Grüne fordern Milliarden-Programme zur Abfederung der Corona-Folgen
Mehr Klarheit über die harten Schutzmaßnahmen und Milliarden-Programme zur Bewältigung der sozialen Folgen - das sind die Forderungen der Grünen in der Corona-Krise. Auf dem digitalen Länderrat beschloss die Partei am Samstag fast einmütig einen Antrag des Bundesvorstands für ein 100-Milliarden-Konjunkturprogramm sowie ein EU-Programm von einer Billion Euro, das durch gemeinsame Anleihen finanziert wird. Investitionen sollen dabei jeweils auch dem Klimaschutz dienen.
Der kleine Parteitag fand als erster Parteitag in Deutschland komplett digital im Internet statt. Die meisten Redebeiträge wurden live zugeschaltet, andere als Video einspielt. Die rund hundert Delegierten stimmten online ab.
Parteichefin Annalena Baerbock rief die Verantwortlichen in Bund und Ländern auf, die Beschränkungen wegen der Pandemie besser zu begründen als bisher. Es müsse jeden Tag überprüft werden, ob die "massiven Grundrechtseinschränkungen" gerechtfertigt seien oder "ob es nicht mildere Mittel gibt". Die Kriterien dafür seien "nicht immer klar genug kommuniziert worden". Der durch den Shutdown verursachte Rückzug ins Private sei in gewissem Maße in Ordnung, sagte Ko-Parteichef Robert Habeck, "aber auf Dauer geht es nicht."
Baden-Württembergs Ministerpräsident Winfried Kretschmann (Grüne) rief die Bevölkerung zur Geduld auf. Wenn Schutzmaßnahmen überstürzt gelockert würden, könne bei einer neuen Infektionswelle ein weiterer Shutdown erforderlich sein, warnte er. Wenn aber Maskenpflicht und Hygieneregeln eingehalten würden und die Tracing-App zur Verfügung stehe, könnten im Gegenzug Beschränkungen gelockert werden.
Das geforderte 100-Milliarden-Programm soll greifen, wenn die Wirtschaft nach dem Shutdown wieder angefahren werden kann. Zur Abfederung der wirtschaftlichen Corona-Folgen schlagen die Grünen in ihrem Papier Hilfen für den Einzelhandel vor. In der zweiten Jahreshälfte solle ein Fonds in Höhe von 20 Milliarden Euro aufgelegt werden, der sich aus Kaufanreizen in Form von Kauf-Vor-Ort-Gutscheinen sowie direkten Zuschüssen zusammensetzt.

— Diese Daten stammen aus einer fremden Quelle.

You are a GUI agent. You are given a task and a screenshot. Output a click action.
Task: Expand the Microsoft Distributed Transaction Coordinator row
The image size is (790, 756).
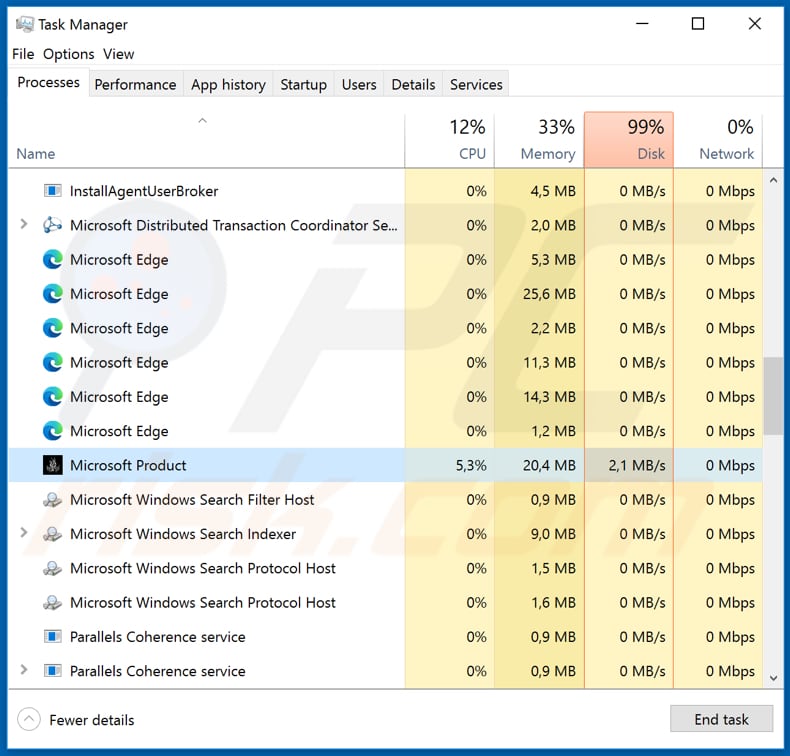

Hilfen für die Industrie wollen die Grünen mit mehr Klimaschutz verknüpfen: "Wir müssen auf der einen Seite kurzfristig stimulieren und stabilisieren und zudem den Kurs in Richtung Klimaneutralität und Zukunftsfähigkeit setzen." Investitionen müssten der notwendigen ökologischen Modernisierung dienen, "damit die Unternehmen den Einstieg ins klimaneutrale Zeitalter nicht verpassen". Es sei richtig, auch die Autoindustrie zu retten, "aber wir müssen sie umbauen", sagte Fraktionschef Anton Hofreiter.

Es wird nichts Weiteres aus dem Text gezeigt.